Requirement: All of the records below must be reproduced exactly, minus any pictures.

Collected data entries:

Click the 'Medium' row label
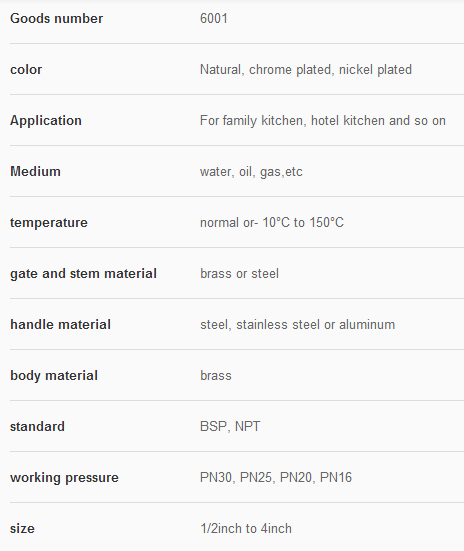464x551 pixels. click(x=36, y=171)
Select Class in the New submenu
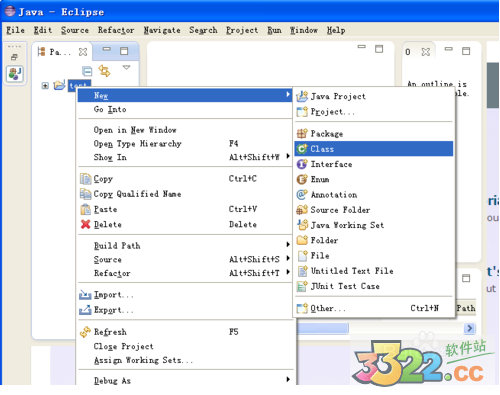Image resolution: width=500 pixels, height=395 pixels. 374,149
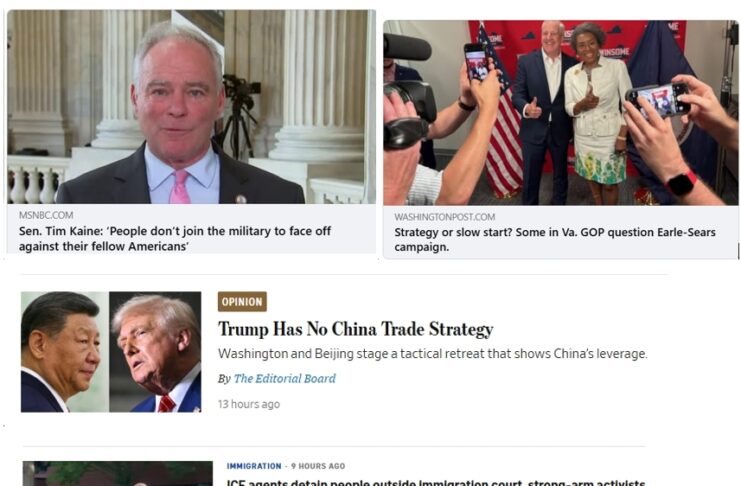Viewport: 741px width, 486px height.
Task: Click the Trump portrait in the thumbnail
Action: (x=155, y=352)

Answer to the problem:
Click the 'Medium' row label
464x551 pixels. click(x=36, y=171)
Select Class in the New submenu
Image resolution: width=500 pixels, height=395 pixels. 374,149
Viewport: 741px width, 486px height.
Task: Click the Trump portrait in the thumbnail
Action: (x=155, y=352)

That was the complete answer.